For the taste, I think that the typical Italian yogurt gelato taste will give the perfect combination – quite sour, somewhat sweet, no distracting fruity notes to compete with the papaya. The easiest thing to try was to just bake some yogurt. So I mixed 3.5% and 10% yogurt, added some sugar, vanila and cream of tartar, and mixed in dissolved starch. But after baking the pie, the taste is nowhere near what I need. The biggest problem is that it isn't sour enough.

Any ideas how to approximate frozen yogurt or yogurt icecream taste? I prefer a baked filling, but if all else fails, I'd settle for a cold-setting filling to be put into a blindbaked shell. Then I'll have to remove the egg from the papaya and think of a way to thicken it.

Best Answer

I'm not much of a pie baker, but I am something of a chemist. So, I can tell you that the yogurt is pretty sour (pH around 4.4.-4.7), but the acidity comes from lactic acid, which tastes different than the acetic acid of vinegar or the citric acid in citrus fruits.
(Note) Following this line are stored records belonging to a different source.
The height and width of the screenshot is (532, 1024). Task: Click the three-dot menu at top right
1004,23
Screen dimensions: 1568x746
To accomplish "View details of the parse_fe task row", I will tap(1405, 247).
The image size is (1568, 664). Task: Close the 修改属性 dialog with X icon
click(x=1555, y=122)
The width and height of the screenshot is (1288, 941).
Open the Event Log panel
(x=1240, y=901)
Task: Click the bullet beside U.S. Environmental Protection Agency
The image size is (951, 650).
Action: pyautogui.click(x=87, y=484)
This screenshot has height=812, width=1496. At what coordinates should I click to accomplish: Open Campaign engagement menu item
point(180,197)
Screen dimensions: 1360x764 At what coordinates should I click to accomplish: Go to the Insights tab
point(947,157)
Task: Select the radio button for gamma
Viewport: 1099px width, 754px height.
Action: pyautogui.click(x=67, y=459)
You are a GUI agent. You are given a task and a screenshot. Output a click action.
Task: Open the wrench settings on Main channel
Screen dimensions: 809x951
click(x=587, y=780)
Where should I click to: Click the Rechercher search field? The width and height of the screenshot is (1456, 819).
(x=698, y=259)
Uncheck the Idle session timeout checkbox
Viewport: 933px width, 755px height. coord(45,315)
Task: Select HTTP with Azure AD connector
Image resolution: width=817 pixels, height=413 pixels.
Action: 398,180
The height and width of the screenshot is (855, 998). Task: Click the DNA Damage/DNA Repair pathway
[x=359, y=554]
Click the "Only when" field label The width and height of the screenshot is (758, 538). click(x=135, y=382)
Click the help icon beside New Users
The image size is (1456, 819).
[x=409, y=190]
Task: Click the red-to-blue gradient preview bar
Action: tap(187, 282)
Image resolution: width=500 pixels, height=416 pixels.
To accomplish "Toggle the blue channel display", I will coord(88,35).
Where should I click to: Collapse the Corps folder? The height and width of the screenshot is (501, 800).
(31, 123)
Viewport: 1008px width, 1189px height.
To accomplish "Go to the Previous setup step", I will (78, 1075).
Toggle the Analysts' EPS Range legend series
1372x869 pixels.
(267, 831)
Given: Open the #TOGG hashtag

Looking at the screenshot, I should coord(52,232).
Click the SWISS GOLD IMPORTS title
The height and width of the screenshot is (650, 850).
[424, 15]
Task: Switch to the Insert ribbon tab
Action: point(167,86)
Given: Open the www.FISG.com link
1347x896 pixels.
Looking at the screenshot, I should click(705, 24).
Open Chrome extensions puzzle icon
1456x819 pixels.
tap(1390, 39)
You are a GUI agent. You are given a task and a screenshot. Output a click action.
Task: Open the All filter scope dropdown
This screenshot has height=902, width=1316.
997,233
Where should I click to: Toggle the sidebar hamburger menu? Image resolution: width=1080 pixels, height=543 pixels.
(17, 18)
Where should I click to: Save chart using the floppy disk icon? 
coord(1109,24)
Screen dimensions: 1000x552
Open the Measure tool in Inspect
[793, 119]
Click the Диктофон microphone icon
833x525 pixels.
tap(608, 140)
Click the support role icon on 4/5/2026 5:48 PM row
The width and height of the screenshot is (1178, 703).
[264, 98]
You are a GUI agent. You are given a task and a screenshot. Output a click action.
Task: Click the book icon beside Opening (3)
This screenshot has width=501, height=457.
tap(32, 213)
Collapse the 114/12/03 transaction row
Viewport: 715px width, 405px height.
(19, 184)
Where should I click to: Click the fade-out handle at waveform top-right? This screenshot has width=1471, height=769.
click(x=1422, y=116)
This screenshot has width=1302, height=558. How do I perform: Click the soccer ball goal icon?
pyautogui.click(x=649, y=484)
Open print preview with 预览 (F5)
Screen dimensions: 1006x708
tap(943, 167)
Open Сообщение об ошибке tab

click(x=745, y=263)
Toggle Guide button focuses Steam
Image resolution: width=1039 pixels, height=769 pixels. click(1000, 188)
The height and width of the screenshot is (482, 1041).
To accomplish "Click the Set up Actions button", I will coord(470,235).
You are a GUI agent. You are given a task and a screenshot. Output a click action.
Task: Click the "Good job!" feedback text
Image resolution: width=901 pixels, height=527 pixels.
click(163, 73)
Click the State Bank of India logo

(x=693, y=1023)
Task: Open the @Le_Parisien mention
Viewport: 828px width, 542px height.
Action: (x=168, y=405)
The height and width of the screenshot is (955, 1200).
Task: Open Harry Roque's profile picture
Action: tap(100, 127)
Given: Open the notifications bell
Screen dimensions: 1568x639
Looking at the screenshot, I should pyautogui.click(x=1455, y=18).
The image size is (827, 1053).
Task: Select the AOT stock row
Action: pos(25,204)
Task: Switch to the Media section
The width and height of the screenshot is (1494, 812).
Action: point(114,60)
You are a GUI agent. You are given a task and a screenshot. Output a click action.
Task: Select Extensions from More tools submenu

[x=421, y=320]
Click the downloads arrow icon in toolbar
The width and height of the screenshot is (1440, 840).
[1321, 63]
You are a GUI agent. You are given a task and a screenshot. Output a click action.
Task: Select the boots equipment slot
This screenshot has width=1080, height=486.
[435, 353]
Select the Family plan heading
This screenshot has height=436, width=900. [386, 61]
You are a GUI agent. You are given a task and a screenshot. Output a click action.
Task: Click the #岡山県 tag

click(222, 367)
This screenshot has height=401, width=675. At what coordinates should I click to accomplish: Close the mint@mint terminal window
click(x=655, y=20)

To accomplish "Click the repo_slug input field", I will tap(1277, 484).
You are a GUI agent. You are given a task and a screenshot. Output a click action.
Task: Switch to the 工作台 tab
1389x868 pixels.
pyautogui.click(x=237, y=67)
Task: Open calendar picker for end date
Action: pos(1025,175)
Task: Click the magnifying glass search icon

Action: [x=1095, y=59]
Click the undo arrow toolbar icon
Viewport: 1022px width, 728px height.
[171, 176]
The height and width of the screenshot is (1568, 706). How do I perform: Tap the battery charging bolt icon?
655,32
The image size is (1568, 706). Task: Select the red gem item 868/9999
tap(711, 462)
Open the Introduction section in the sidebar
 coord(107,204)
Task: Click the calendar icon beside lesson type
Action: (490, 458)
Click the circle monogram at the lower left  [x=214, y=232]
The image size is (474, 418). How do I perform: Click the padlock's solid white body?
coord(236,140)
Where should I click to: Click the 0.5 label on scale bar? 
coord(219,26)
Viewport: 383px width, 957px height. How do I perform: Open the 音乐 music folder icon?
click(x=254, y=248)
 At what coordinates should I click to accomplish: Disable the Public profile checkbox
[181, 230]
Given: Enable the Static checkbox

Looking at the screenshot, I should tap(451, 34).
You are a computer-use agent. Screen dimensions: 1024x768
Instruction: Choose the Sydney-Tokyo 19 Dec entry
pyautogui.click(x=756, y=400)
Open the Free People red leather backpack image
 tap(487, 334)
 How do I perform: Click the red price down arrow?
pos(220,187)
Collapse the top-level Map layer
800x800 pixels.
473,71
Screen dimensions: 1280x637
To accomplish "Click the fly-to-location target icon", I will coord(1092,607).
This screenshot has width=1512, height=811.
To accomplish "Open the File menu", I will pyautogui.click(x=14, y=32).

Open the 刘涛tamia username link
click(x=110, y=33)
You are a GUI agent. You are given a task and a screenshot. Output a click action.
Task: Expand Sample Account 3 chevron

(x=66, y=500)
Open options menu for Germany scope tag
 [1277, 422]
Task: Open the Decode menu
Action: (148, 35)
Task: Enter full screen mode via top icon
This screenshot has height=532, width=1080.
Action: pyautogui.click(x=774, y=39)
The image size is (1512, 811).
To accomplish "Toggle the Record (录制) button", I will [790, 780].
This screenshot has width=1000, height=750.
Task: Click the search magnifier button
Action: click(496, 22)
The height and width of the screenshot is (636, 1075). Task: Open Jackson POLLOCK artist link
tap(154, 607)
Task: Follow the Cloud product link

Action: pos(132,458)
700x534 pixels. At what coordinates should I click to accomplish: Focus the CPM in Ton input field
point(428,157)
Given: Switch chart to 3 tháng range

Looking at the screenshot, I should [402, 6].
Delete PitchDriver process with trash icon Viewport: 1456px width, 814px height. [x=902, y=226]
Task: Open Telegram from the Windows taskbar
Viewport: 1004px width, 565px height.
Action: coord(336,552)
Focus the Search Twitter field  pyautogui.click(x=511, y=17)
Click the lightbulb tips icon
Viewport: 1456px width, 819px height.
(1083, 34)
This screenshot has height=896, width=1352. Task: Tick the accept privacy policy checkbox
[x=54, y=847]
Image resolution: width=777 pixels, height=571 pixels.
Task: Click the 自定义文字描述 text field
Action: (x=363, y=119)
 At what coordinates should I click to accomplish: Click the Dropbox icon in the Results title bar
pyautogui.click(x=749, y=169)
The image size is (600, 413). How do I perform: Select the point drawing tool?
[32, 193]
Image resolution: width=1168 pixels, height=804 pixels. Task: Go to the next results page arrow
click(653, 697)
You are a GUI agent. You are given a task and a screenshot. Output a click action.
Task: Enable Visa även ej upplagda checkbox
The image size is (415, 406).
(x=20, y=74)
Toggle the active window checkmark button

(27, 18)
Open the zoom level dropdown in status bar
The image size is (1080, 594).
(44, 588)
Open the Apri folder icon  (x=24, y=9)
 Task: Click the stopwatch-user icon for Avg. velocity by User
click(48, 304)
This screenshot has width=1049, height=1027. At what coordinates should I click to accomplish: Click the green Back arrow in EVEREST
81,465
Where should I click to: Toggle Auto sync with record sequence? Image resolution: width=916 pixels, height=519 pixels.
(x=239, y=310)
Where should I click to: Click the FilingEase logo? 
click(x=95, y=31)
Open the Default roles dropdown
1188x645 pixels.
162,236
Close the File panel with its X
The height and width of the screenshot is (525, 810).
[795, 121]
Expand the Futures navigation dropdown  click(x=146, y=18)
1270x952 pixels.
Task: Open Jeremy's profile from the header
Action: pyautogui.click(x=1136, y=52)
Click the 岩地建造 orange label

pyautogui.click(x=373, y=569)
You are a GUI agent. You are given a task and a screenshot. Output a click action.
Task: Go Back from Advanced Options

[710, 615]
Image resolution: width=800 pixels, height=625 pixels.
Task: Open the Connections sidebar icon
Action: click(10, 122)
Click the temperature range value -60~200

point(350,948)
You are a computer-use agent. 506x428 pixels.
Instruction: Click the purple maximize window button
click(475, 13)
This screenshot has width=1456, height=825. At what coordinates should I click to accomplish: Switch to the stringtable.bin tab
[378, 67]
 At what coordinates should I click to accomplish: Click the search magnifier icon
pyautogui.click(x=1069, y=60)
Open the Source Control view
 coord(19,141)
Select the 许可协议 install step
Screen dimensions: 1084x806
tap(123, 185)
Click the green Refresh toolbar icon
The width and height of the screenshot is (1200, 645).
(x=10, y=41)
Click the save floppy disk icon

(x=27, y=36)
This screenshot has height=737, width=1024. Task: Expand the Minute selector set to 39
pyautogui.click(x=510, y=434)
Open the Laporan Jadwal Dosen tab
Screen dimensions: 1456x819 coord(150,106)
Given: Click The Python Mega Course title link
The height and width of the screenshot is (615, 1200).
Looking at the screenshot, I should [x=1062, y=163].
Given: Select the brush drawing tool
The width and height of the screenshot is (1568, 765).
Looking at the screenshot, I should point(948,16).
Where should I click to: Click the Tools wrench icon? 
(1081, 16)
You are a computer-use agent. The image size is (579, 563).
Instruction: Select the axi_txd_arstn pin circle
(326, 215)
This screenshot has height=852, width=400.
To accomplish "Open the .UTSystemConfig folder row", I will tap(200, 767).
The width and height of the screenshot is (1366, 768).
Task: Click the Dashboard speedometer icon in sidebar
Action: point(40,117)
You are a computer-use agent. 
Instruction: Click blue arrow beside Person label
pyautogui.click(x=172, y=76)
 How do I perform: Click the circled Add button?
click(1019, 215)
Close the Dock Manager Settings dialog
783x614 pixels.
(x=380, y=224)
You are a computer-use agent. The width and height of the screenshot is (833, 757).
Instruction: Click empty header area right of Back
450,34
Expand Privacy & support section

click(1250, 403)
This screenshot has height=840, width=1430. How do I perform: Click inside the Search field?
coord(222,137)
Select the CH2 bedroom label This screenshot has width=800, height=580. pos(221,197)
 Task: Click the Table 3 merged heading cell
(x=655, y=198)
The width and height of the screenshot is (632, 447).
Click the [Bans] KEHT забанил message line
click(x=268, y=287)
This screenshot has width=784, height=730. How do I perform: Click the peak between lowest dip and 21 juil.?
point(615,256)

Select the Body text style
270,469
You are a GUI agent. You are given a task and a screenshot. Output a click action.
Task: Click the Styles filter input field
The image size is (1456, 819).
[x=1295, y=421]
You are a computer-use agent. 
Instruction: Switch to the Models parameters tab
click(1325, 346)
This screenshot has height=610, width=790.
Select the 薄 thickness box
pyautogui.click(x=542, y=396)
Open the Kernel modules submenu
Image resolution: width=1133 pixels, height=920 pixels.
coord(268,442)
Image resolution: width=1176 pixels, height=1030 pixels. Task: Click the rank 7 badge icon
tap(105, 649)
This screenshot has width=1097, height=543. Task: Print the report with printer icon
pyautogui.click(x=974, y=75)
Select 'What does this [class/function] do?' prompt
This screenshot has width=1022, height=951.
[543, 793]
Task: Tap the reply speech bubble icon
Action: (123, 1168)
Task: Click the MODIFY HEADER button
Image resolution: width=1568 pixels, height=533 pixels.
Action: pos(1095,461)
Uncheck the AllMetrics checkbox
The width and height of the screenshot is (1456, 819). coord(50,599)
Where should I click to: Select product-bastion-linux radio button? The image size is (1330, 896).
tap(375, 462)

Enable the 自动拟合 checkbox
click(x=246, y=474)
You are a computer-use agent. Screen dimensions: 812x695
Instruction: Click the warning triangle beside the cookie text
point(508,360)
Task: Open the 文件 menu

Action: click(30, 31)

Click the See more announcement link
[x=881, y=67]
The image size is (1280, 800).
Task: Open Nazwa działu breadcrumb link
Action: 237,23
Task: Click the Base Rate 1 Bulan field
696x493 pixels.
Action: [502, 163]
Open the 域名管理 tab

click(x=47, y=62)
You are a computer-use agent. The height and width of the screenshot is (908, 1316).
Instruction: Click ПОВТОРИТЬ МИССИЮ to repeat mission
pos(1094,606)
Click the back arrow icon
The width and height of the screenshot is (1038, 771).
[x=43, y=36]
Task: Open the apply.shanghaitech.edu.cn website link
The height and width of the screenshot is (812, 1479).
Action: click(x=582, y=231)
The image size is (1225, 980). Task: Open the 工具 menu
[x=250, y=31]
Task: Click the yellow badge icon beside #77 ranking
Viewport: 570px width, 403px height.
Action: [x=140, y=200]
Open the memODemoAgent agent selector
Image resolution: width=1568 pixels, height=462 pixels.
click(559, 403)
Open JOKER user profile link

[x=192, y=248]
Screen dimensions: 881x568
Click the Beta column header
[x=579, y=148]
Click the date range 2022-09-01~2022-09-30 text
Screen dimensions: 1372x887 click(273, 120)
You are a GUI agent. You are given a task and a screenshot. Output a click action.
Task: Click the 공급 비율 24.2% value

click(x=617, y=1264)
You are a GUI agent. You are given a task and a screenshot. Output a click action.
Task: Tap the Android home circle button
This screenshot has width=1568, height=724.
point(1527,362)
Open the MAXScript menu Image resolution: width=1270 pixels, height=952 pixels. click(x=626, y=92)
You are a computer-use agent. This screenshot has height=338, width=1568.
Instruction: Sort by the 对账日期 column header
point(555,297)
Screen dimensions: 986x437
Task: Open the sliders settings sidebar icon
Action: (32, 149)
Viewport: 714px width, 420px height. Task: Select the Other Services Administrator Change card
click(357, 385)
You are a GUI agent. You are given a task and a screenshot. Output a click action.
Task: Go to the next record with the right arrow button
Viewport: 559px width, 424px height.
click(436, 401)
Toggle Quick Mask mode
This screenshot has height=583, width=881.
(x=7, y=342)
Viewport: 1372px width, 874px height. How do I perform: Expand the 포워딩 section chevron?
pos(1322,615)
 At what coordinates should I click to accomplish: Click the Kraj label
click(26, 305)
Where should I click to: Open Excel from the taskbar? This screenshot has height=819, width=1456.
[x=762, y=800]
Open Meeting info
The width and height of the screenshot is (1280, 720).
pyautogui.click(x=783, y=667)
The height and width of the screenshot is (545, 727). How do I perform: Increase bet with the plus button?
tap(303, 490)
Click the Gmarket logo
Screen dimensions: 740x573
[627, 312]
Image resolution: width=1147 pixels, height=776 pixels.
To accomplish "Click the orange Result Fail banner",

I think it's the flavor of citric acid you want, and are missing, not the actual acidity (with cream of tarter in there it should be quite acid). In this case, lime is a natural partner to papaya. Rather than flavoring the yogurt with vanilla, why not use a healthy jigger of lime juice and its zest? The juice has a pH of around 2, so it will also increase the acidity some. The zest gives the essential oils of the fruit, giving a stronger lime smell and flavor (without actually impacting the acidity).